Copy every line that contains the string "détaché" from the entries below.

[Items from a dataset]
- Opening Delimiter -
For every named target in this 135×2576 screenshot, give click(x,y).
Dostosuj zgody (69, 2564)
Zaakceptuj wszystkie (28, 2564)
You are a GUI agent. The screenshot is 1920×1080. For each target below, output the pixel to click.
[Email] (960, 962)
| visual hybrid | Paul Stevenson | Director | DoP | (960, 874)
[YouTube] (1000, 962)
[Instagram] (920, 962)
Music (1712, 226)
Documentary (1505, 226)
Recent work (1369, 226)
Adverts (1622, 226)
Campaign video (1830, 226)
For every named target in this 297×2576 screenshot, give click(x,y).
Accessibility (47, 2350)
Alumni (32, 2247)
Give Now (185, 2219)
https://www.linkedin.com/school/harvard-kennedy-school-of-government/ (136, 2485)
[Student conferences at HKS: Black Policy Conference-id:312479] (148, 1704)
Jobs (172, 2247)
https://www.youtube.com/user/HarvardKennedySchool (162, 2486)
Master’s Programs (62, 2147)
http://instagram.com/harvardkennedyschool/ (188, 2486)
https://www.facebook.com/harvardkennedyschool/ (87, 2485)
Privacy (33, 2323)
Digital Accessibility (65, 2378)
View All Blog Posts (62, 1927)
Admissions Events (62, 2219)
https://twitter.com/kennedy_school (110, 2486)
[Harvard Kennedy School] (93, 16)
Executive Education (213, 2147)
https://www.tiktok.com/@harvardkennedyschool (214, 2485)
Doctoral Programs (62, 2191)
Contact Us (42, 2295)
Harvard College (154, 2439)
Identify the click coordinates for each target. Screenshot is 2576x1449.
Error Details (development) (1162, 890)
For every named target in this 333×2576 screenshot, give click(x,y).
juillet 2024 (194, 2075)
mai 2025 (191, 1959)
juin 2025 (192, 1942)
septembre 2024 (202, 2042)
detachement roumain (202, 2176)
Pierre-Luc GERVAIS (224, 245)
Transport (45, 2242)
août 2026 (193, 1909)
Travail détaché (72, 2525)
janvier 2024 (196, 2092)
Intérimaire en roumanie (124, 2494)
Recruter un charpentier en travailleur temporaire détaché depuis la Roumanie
- Closing Delimiter -
__Output for this task__.
Travail détaché (72, 2525)
Recruter un charpentier en travailleur temporaire détaché depuis la Roumanie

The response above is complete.